Nothing in this thread is new. This entire topic is a kabuki play at this point. An argument needs not speak to the legitimacy of either side to have merit in a discussion. Context is good. Viz:

This statement does not make much sense to me. Strong racist convictions would seem to be inherently illogical, and thus the same would apply to opposition based on those convictions.

Strong racist convictions start with different priors than you and I and are in that sense illogical. Sure, based on objective scientific evidence they're illogical too, yet Prop 8 passed. People hold illogical beliefs, understanding them is the key to changing them. Castigating and misrepresenting (not you specifically, the thread in general) someone trying to make a substantive point regarding the motivations and internal processes of those you (and I) disagree with is not the way forward.
posted by Skorgu at 3:50 PM on December 8, 2008


The Catholic church can be reasonable about their fears of having their actions restricted without those actions themselves being reasonable.


Disagree, vehemently. The two are not separable except rhetorically.
posted by Mental Wimp at 4:24 PM on December 8, 2008


Thank you, Skorgu, and fair enough, but I think you overstep when you say "understanding them is the key to changing them." That may be true for some people, and it may be true for some beliefs. But prejudice, as a rule, comes from a very guarded place in people's minds, and once you're identified as an agent of change you're immediately delegitimized -- often by putting you into the same "low" status as those you're trying to defend. Hence, straight supporters of gay rights having their own sexuality questioned, or white supporters of african-american rights being called "[n word]-lovers".
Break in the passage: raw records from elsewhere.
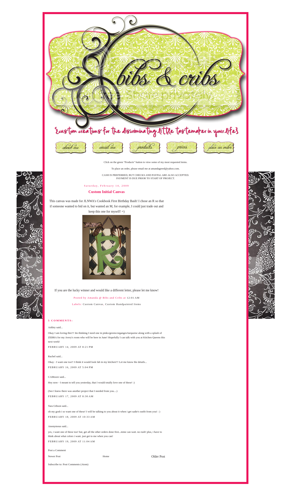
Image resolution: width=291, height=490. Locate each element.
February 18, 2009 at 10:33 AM (71, 416)
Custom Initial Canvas (106, 192)
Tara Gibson (54, 405)
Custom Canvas (93, 304)
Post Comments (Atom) (75, 464)
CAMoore (53, 376)
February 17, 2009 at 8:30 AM (70, 396)
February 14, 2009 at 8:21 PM (70, 346)
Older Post (158, 456)
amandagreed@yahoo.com (165, 168)
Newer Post (54, 456)
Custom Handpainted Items (123, 304)
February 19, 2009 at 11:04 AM (71, 441)
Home (106, 456)
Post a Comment (57, 450)
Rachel (51, 356)
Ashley (52, 327)
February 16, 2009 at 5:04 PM (70, 367)
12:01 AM (133, 297)
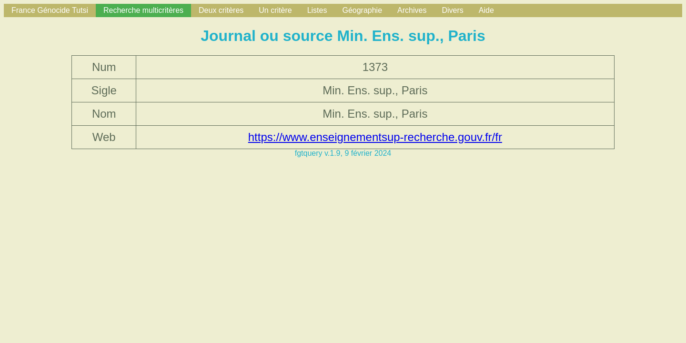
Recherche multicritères (143, 10)
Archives (411, 10)
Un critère (275, 10)
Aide (486, 10)
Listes (317, 10)
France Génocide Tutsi (49, 10)
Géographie (362, 10)
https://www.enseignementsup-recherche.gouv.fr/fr (375, 137)
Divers (452, 10)
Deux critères (221, 10)
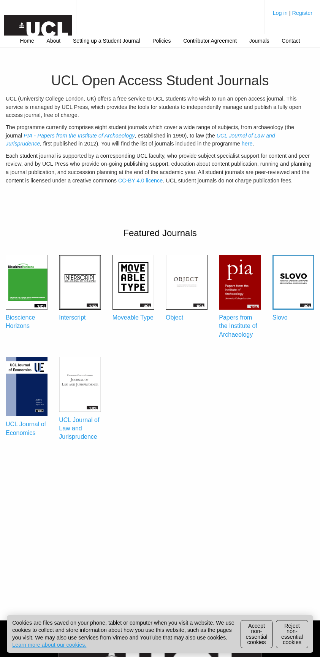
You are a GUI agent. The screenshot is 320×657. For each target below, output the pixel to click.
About (54, 41)
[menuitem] (292, 16)
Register (302, 13)
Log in (280, 13)
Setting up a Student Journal (106, 41)
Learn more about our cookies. (49, 645)
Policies (161, 41)
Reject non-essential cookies (292, 634)
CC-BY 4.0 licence (140, 180)
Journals (259, 41)
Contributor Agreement (210, 41)
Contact (291, 41)
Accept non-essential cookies (257, 634)
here (247, 144)
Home (27, 41)
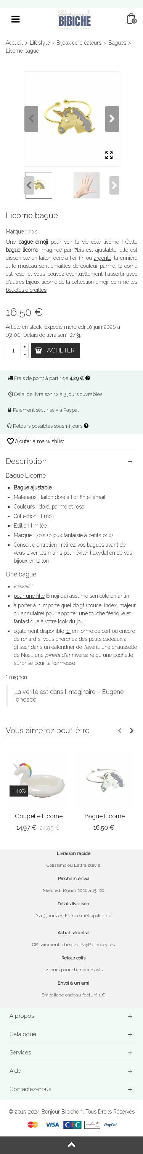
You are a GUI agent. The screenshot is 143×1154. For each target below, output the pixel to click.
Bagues (117, 43)
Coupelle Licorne (39, 816)
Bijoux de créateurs (78, 43)
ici (68, 631)
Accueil (14, 43)
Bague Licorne (105, 816)
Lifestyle (40, 43)
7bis (32, 232)
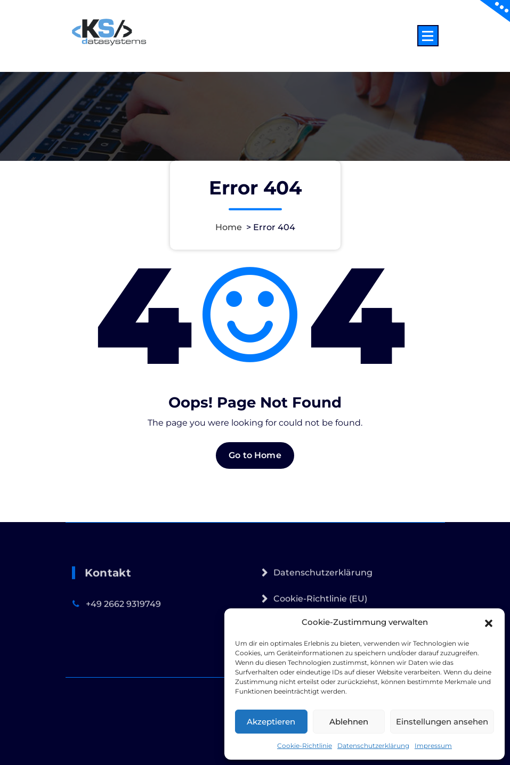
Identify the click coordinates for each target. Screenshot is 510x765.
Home (228, 227)
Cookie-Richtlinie (304, 746)
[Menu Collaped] (428, 35)
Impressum (433, 746)
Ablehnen (348, 722)
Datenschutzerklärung (373, 746)
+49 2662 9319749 (123, 623)
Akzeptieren (271, 722)
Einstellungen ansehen (442, 722)
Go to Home (255, 462)
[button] (488, 622)
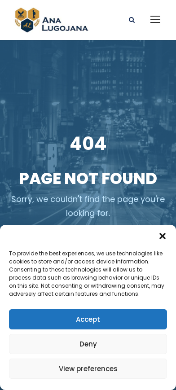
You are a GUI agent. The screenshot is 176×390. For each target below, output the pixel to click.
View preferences (88, 368)
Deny (88, 344)
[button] (162, 236)
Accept (88, 319)
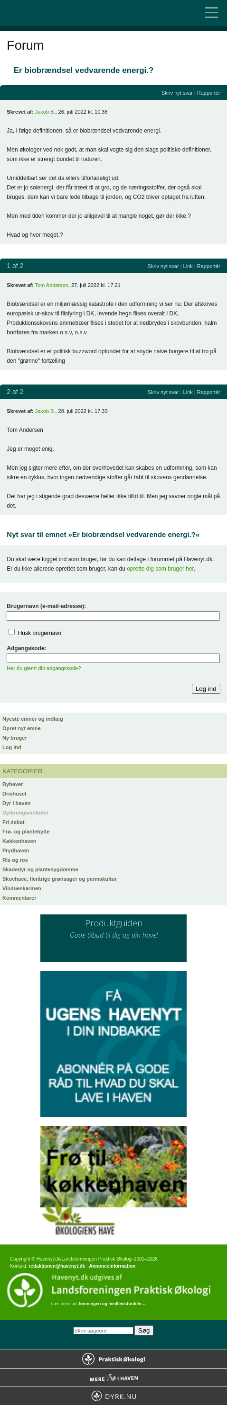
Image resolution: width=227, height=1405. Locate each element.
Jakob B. (45, 112)
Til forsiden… (47, 13)
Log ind (11, 747)
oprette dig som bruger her (160, 568)
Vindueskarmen (21, 888)
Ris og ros (15, 860)
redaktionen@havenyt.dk (56, 1266)
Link (188, 266)
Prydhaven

I guess what I'm saying is that the effort-to-reward ratio is untenable for that kind of conversion. It's great when it happens, makes for heartwarming stories of stodgy ol' boys learning a lesson about tolerance and acceptance, but it's the exception and not the rule and the effort that went into reforming that one bigot could've been put to more constructive uses -- like preaching that same tolerance to young people whose brains haven't hardened yet.

So no, I don't trouble myself with the hope that homophobic opposition to gay marriage can be reasoned with. It can be reduced by social pressure, diluted by life experiences, or simply fade with the passing of generations, but I don't think "winning the argument" will ever happen on a noteworthy scale.

In the meantime, it's enough to be able to identify when someone is wielding a position of public authority as a tool for their own bigotry. Crystal Dixon may never realize that gay people deserve the same rights, but we don't have to stoop to her level of discourse to recognize that it's inappropriate for her to represent it as public policy on any scale.
posted by Riki tiki at 5:10 PM on December 8, 2008


Mental Wimp: I can't mount a worthy debate on the issue now unfortunately. However, even granting your point if they can be separated rhetorically, might that be beneficial to this debate?

Riki tiki: Well said. I don't particularly have an opinion on what to actually do about this whole mess (save waiting for the old bigots to die) but I do know friendly fire when I see it.
posted by Skorgu at 2:58 AM on December 9, 2008


if they can be separated rhetorically, might that be beneficial to this debate?

Perhaps. I haven't thought that through. How would you use that rhetorical separation to further the issue?